** Exercise goal **
Each line of the listing that includes the string "logo" is to be identified and copied.

** Task material **
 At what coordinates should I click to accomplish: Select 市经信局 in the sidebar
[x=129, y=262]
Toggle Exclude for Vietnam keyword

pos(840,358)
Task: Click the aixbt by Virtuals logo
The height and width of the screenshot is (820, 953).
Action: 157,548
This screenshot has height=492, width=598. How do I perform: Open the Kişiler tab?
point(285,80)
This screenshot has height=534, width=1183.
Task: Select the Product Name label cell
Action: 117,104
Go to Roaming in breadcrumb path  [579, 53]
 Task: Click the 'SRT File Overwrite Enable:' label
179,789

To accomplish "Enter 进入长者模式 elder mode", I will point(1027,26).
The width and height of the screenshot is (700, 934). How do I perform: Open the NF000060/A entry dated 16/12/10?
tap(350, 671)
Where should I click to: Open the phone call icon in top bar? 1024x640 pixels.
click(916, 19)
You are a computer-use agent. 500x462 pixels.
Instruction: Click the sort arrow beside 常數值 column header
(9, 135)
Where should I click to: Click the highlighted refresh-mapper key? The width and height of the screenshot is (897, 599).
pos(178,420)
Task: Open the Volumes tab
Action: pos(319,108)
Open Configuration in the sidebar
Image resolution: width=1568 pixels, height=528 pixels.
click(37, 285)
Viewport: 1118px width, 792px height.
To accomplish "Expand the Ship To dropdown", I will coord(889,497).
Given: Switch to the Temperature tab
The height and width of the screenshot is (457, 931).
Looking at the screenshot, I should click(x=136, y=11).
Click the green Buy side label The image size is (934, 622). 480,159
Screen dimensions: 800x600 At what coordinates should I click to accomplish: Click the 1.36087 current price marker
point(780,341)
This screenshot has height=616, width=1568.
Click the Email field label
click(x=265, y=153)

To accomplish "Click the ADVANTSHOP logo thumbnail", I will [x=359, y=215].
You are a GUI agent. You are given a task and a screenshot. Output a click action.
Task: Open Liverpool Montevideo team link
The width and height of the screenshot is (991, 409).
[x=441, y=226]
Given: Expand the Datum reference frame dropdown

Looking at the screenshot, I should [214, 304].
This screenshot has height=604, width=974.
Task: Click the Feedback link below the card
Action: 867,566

** Output for this task **
Task: Click the aixbt by Virtuals logo
To accomplish "Click the ADVANTSHOP logo thumbnail", I will [x=359, y=215].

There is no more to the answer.